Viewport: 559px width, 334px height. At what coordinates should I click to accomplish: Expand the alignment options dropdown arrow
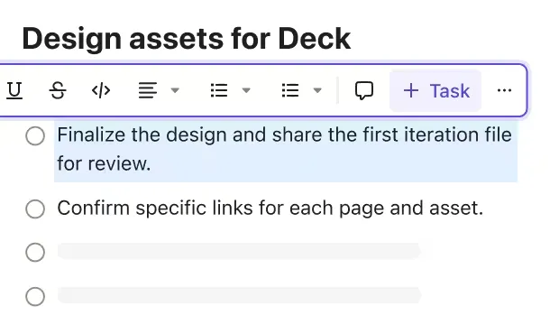click(x=175, y=90)
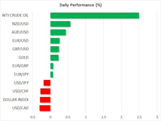Select the DOLLAR INDEX label text
Screen dimensions: 161x121
16,100
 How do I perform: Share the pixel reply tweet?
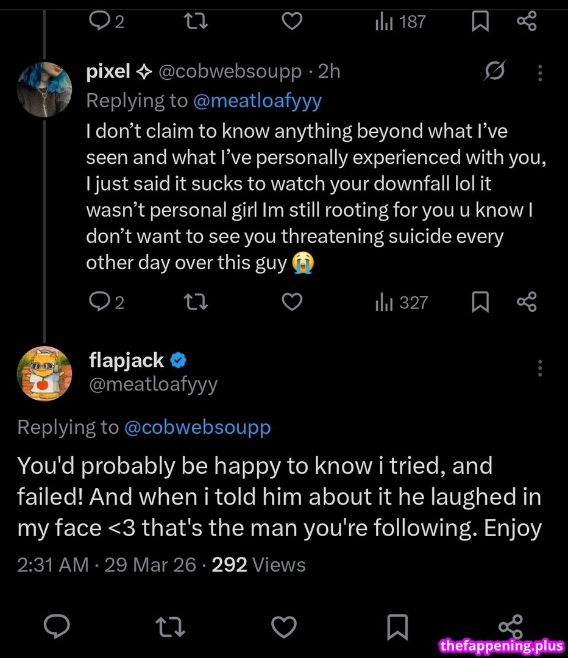point(527,302)
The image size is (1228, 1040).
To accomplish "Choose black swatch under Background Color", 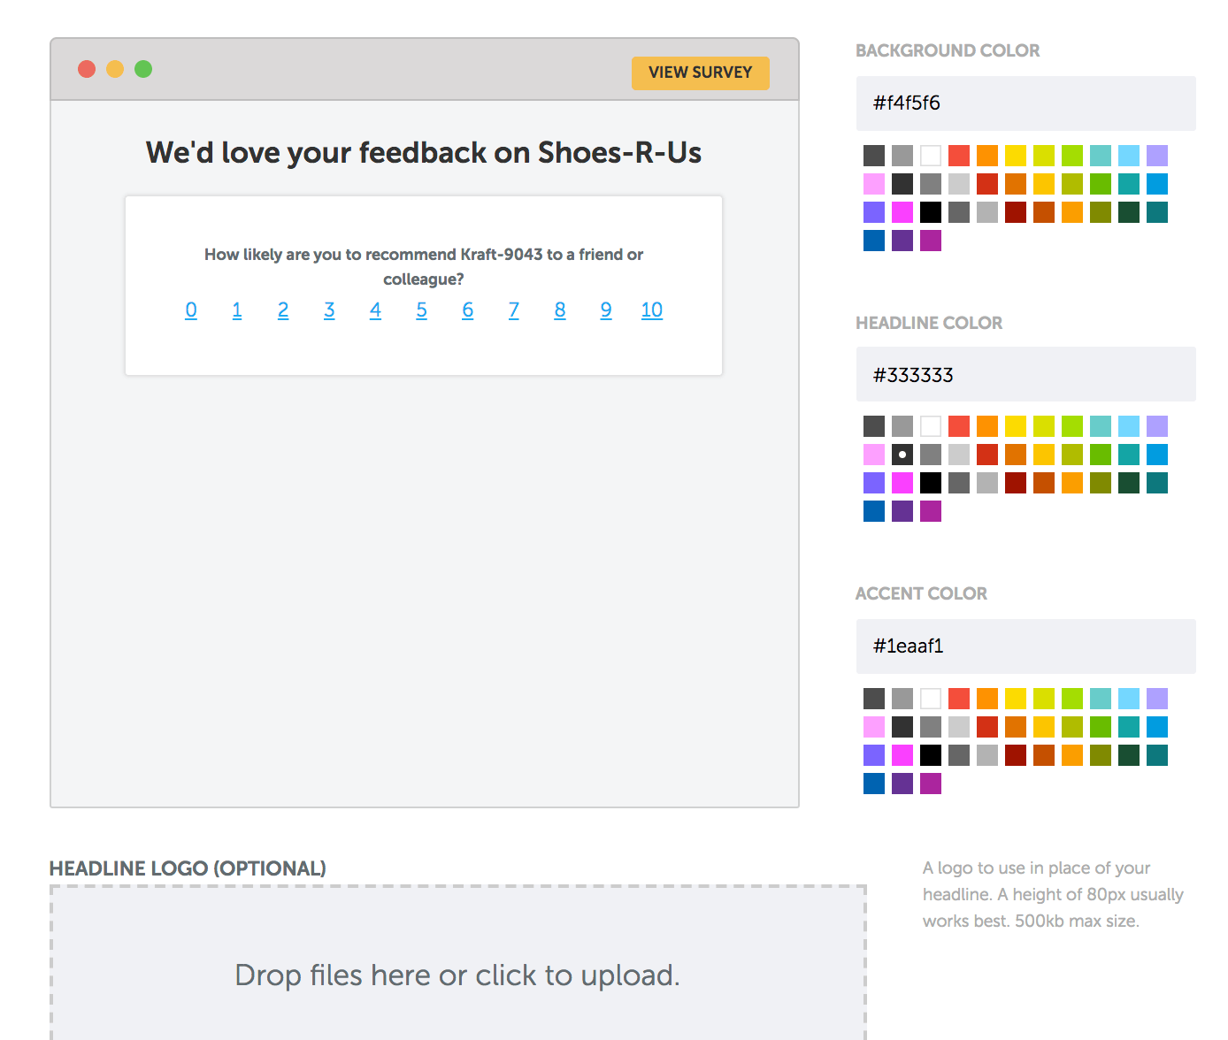I will point(931,212).
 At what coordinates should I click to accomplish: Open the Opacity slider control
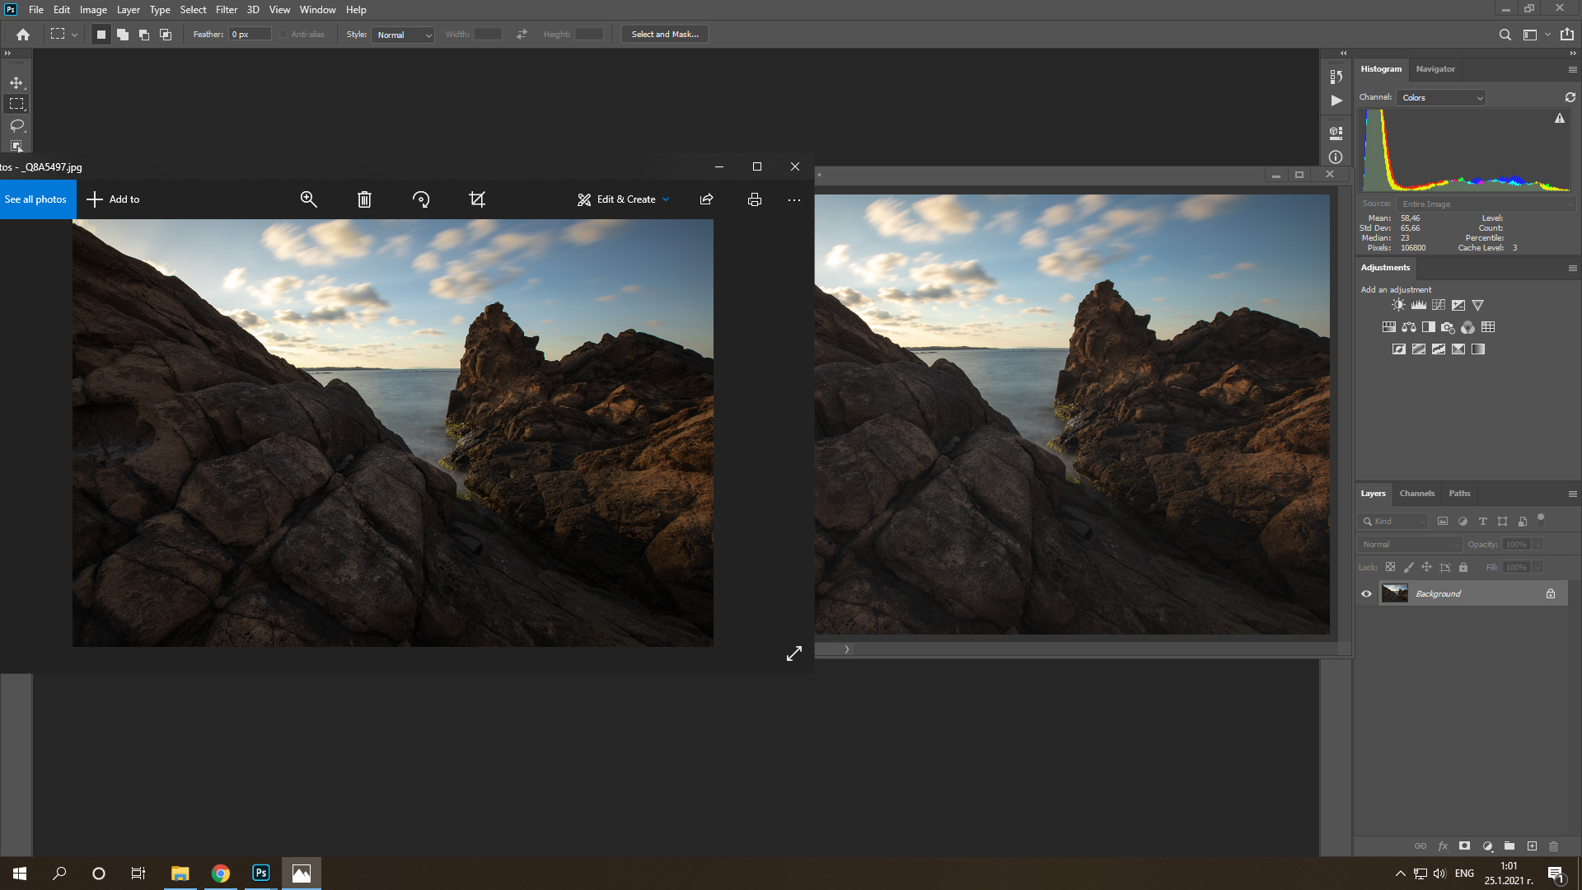pyautogui.click(x=1538, y=544)
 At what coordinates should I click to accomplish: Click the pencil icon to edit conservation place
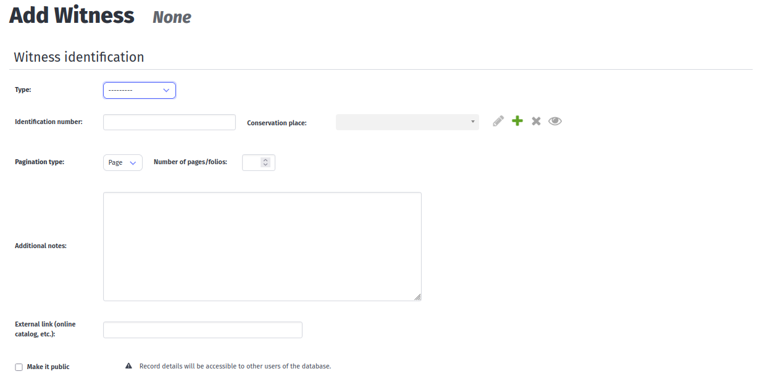point(498,121)
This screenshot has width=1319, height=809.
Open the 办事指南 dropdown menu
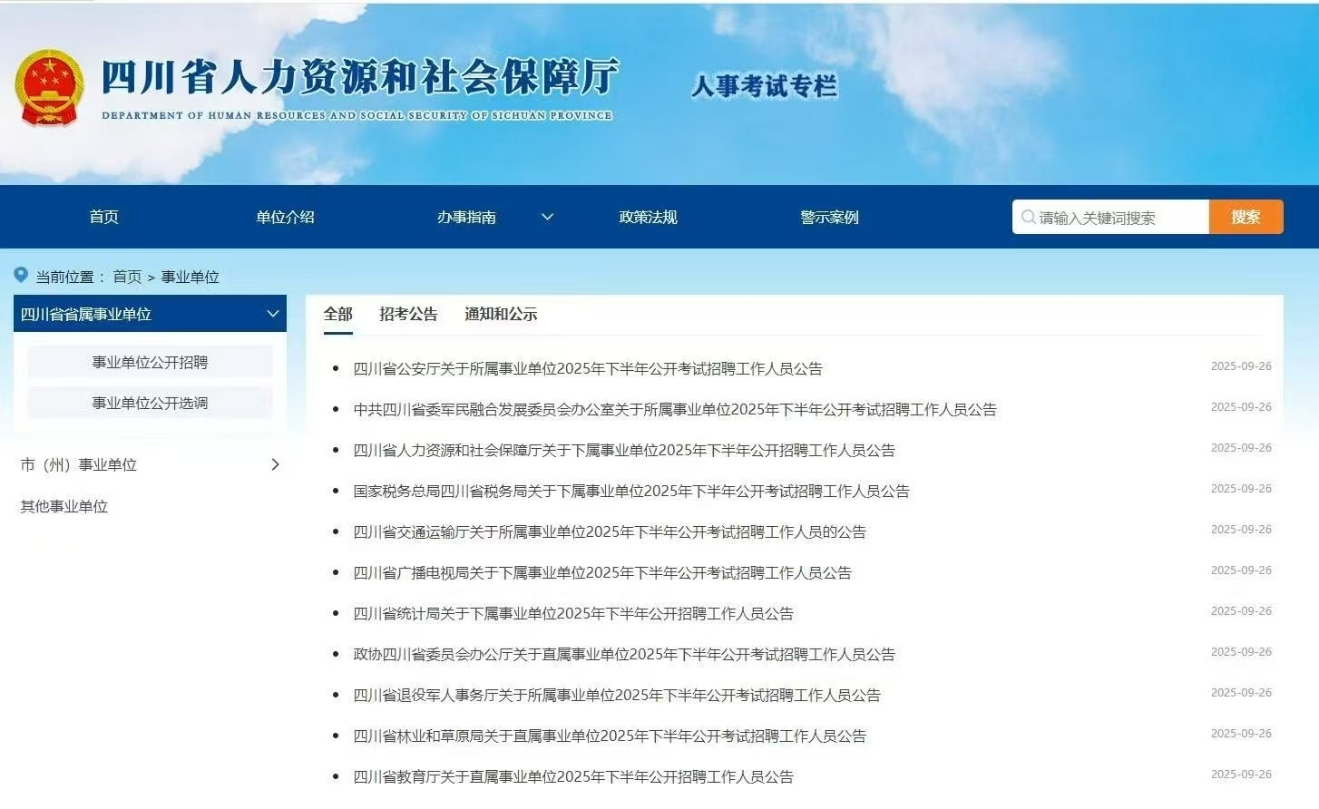pos(464,217)
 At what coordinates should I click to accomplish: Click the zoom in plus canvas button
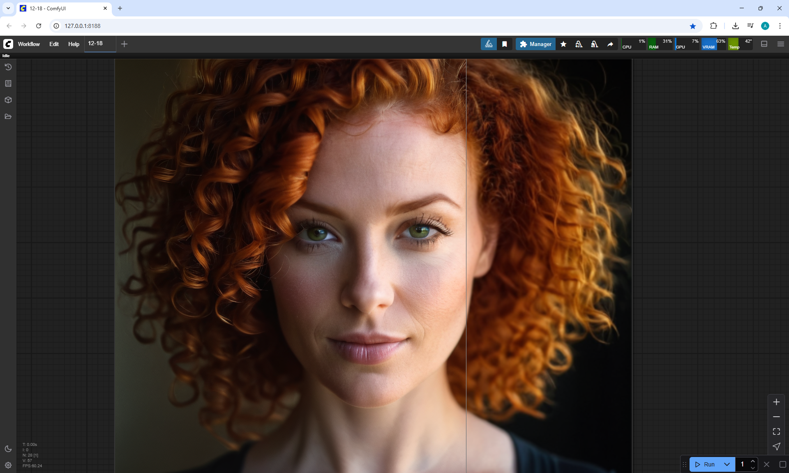[x=776, y=402]
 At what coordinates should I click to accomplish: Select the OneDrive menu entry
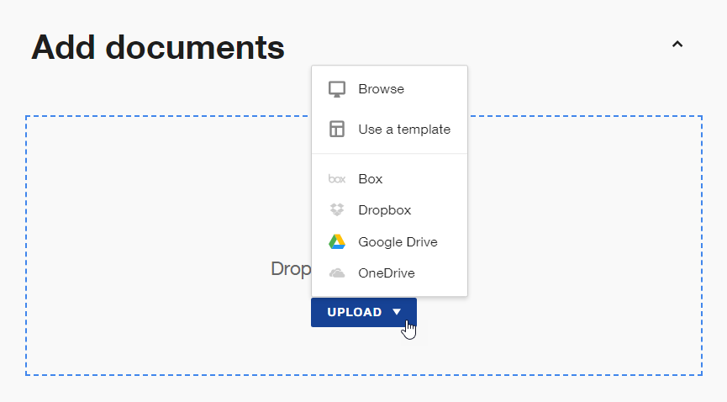click(x=386, y=273)
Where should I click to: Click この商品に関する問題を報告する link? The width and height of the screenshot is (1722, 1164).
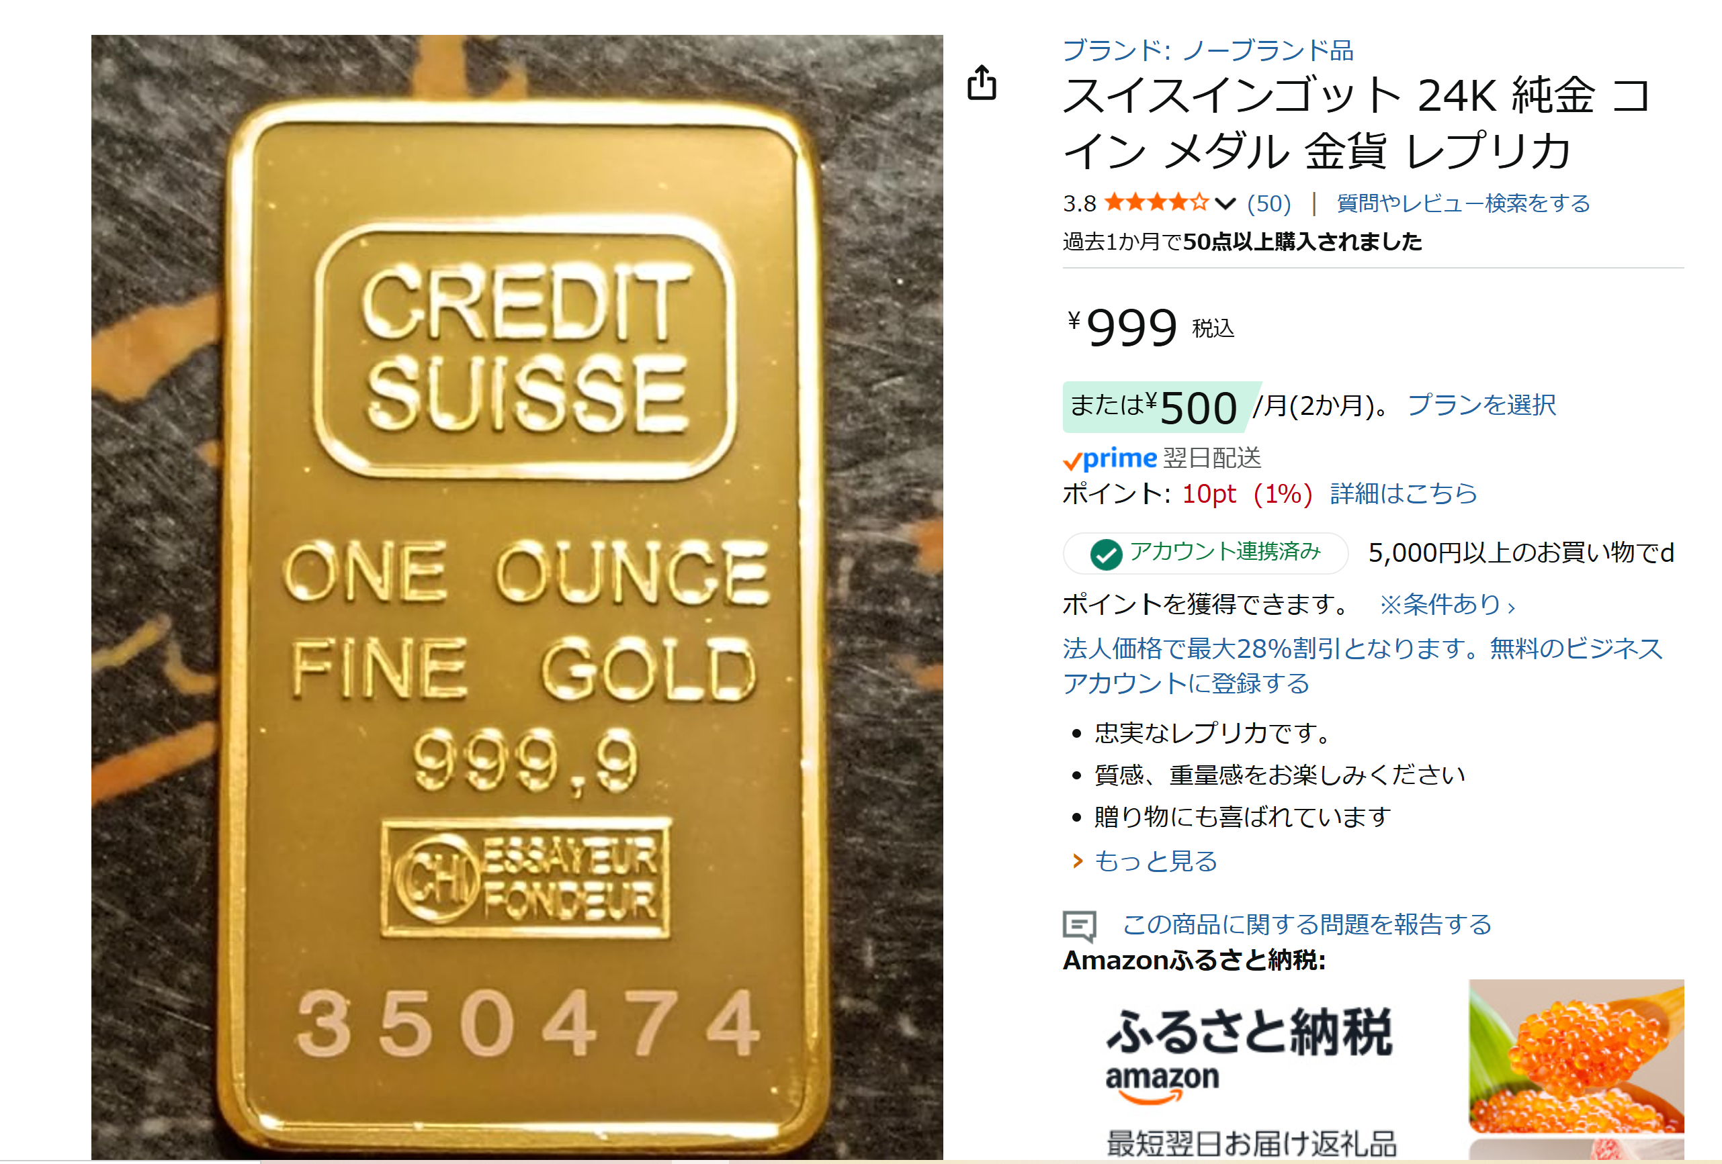[1307, 924]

━━━━━━━━

_Request:_ How many lines in the records above contain the word "height"? Reply with the number only.

_Result below:_ 3